Down to the final line, reproduce the entries that follow exactly.

== The input ==

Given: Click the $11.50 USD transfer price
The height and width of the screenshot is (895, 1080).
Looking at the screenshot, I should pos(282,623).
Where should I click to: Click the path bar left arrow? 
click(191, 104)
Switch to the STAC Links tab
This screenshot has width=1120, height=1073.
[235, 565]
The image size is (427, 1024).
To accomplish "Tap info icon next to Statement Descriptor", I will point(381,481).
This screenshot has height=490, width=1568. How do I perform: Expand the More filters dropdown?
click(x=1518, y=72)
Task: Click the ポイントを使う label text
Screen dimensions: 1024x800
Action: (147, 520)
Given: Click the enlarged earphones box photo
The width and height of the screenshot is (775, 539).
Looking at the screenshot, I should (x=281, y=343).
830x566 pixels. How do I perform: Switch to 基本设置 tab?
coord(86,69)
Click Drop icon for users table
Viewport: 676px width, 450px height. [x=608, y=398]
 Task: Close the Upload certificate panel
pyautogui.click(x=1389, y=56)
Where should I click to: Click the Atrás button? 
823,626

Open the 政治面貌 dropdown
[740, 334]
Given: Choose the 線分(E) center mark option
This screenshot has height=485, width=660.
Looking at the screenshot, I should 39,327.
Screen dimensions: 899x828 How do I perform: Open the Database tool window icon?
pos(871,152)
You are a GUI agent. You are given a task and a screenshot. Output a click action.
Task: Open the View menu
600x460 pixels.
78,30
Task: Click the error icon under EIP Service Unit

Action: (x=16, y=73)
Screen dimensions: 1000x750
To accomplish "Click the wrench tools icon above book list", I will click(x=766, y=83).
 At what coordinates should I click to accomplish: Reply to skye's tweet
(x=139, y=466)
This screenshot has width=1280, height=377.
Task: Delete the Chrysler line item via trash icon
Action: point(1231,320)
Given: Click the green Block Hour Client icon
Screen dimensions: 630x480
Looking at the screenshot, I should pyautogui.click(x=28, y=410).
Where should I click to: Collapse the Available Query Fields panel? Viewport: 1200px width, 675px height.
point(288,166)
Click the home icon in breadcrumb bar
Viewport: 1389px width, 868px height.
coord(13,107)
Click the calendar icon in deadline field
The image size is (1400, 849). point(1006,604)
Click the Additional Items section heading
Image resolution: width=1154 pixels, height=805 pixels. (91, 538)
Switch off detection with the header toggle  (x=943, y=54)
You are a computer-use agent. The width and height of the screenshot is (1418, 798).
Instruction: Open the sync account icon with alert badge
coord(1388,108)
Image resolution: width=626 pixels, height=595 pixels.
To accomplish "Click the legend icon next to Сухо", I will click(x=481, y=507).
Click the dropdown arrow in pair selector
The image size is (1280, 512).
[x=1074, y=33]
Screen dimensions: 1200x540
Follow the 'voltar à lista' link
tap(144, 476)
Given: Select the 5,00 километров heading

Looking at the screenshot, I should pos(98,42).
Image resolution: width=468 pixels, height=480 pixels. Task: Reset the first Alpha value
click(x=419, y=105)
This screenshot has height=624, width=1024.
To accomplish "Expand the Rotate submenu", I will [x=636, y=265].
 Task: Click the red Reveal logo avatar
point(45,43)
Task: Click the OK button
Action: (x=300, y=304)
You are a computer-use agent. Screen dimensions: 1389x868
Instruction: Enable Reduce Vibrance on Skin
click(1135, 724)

===

## Response below
Given: Click the $11.50 USD transfer price
The height and width of the screenshot is (895, 1080).
Looking at the screenshot, I should pos(282,623).
Where should I click to: Click the path bar left arrow? 
click(191, 104)
Switch to the STAC Links tab
This screenshot has width=1120, height=1073.
[235, 565]
The image size is (427, 1024).
To accomplish "Tap info icon next to Statement Descriptor", I will point(381,481).
This screenshot has height=490, width=1568. How do I perform: Expand the More filters dropdown?
click(x=1518, y=72)
Task: Click the ポイントを使う label text
Screen dimensions: 1024x800
Action: (147, 520)
Given: Click the enlarged earphones box photo
The width and height of the screenshot is (775, 539).
Looking at the screenshot, I should (x=281, y=343).
830x566 pixels. How do I perform: Switch to 基本设置 tab?
coord(86,69)
Click Drop icon for users table
Viewport: 676px width, 450px height. [x=608, y=398]
 Task: Close the Upload certificate panel
pyautogui.click(x=1389, y=56)
Where should I click to: Click the Atrás button? 
823,626

Open the 政治面貌 dropdown
[740, 334]
Given: Choose the 線分(E) center mark option
This screenshot has height=485, width=660.
Looking at the screenshot, I should 39,327.
Screen dimensions: 899x828 How do I perform: Open the Database tool window icon?
pos(871,152)
You are a GUI agent. You are given a task and a screenshot. Output a click action.
Task: Open the View menu
600x460 pixels.
78,30
Task: Click the error icon under EIP Service Unit

Action: (x=16, y=73)
Screen dimensions: 1000x750
To accomplish "Click the wrench tools icon above book list", I will click(x=766, y=83).
 At what coordinates should I click to accomplish: Reply to skye's tweet
(x=139, y=466)
This screenshot has width=1280, height=377.
Task: Delete the Chrysler line item via trash icon
Action: point(1231,320)
Given: Click the green Block Hour Client icon
Screen dimensions: 630x480
Looking at the screenshot, I should pyautogui.click(x=28, y=410).
Where should I click to: Collapse the Available Query Fields panel? Viewport: 1200px width, 675px height.
point(288,166)
Click the home icon in breadcrumb bar
Viewport: 1389px width, 868px height.
coord(13,107)
Click the calendar icon in deadline field
The image size is (1400, 849). point(1006,604)
Click the Additional Items section heading
Image resolution: width=1154 pixels, height=805 pixels. (91, 538)
Switch off detection with the header toggle  (x=943, y=54)
You are a computer-use agent. The width and height of the screenshot is (1418, 798).
Instruction: Open the sync account icon with alert badge
coord(1388,108)
Image resolution: width=626 pixels, height=595 pixels.
To accomplish "Click the legend icon next to Сухо", I will click(x=481, y=507).
Click the dropdown arrow in pair selector
The image size is (1280, 512).
[x=1074, y=33]
Screen dimensions: 1200x540
Follow the 'voltar à lista' link
tap(144, 476)
Given: Select the 5,00 километров heading

Looking at the screenshot, I should pos(98,42).
Image resolution: width=468 pixels, height=480 pixels. Task: Reset the first Alpha value
click(x=419, y=105)
This screenshot has height=624, width=1024.
To accomplish "Expand the Rotate submenu", I will [x=636, y=265].
 Task: Click the red Reveal logo avatar
point(45,43)
Task: Click the OK button
Action: (x=300, y=304)
You are a computer-use agent. Screen dimensions: 1389x868
Instruction: Enable Reduce Vibrance on Skin
click(1135, 724)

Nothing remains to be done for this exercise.